Karen Terossi
Basta limpar o ar condicionado e o sistema de ventilação que os problemas estão resolvidos: não haverá mais doenças respiratórias decorrentes do ambiente ou de atividades profissionais. Essa fórmula simples e estranha foi proposta pelo jornal Folha de S. Paulo, no caderno de Classificados, em 2 de maio de 2010 e também na Folha Online.
A informação da matéria da Folha Online é a de que, no Brasil, há um baixo número de notificações de pessoas com doenças respiratórias de causas ocupacionais, em relação às estimativas do real número desses casos.
O problema, no entanto, está na matéria complementar que tem, já no título, uma receita que se propõe a ser garantia de êxito na prevenção e combate a essas doenças: “Limpeza de ar-condicionado e ventilação garantem saúde do funcionário”.

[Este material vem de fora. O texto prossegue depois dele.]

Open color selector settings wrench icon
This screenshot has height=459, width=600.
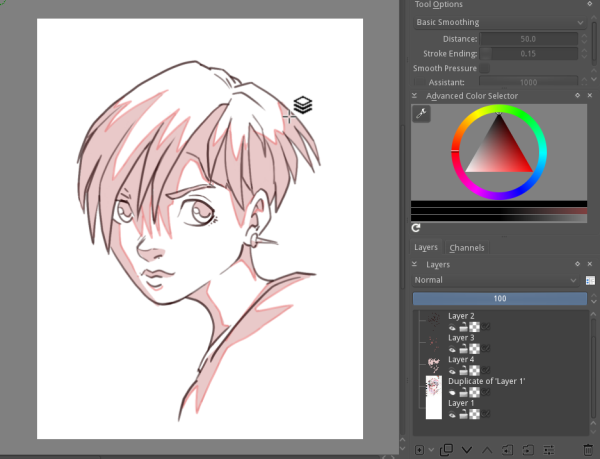(421, 116)
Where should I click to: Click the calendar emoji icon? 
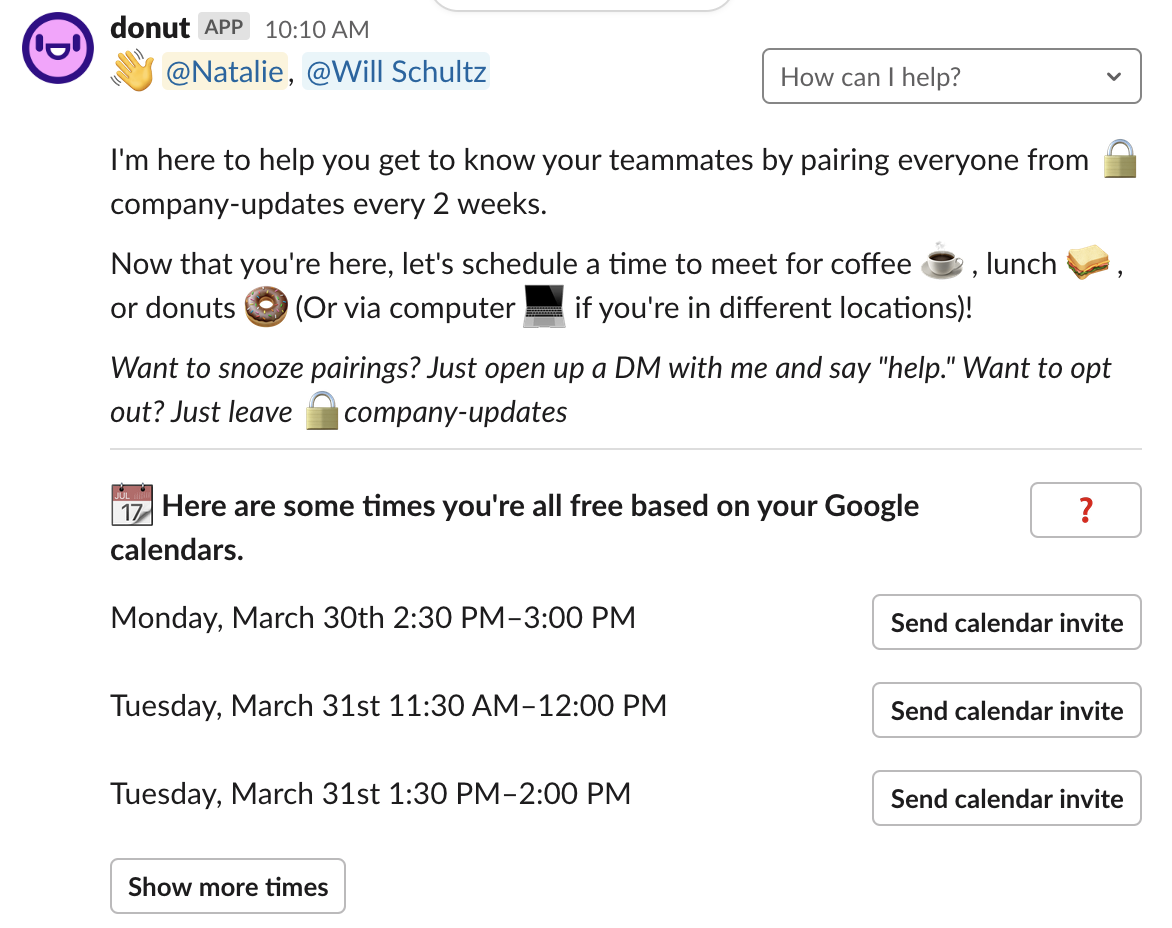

Ocorre que a mesma fonte a quem a jornalista teve acesso, Eduardo Algranti, médico da Fundacentro, órgão do Ministério do Trabalho e Emprego, também possui outras indicações sobre a prevenção desse sério problema de saúde pública.
Nos arquivos de evento promovido pela Fundacentro em 28 de abril, encontramos uma apresentação de autoria de Algranti com dados que nos fazem pensar por que a reportagem negligenciou, por exemplo, mineiros de carvão, pedreiros, serralheiros, pintores e cortadores de cana. Certamente não é uma limpeza no ar condicionado ou no sistema de ventilação que garante a saúde deles no ambiente de trabalho.
Se, ainda, a matéria se referisse aos trabalhadores de indústrias de plásticos, química e farmacêutica, de metais e eletrônicos, só para citar mais alguns exemplos, os cuidados com a saúde respiratória certamente também iriam além dessa “limpeza”.
Pensando em termos de público-alvo do jornal, pode-se estimar que o leitor da Folha talvez trabalhe em um ambiente com ar condicionado ou freqüenta lugares assim.
A preocupação da matéria é a mesma dos empresários com seus funcionários. Mas, acima disso, envolve tanto os sistemas de saúde quanto a questão previdenciária. A redução do trabalho àquele desenvolvido em ambientes de climatização controlada não indica somente uma preocupação com o cotidiano mais visível dos leitores do jornal. Ela revela uma displicência com relação a um tema de interesse público de extrema relevância, a saúde pública.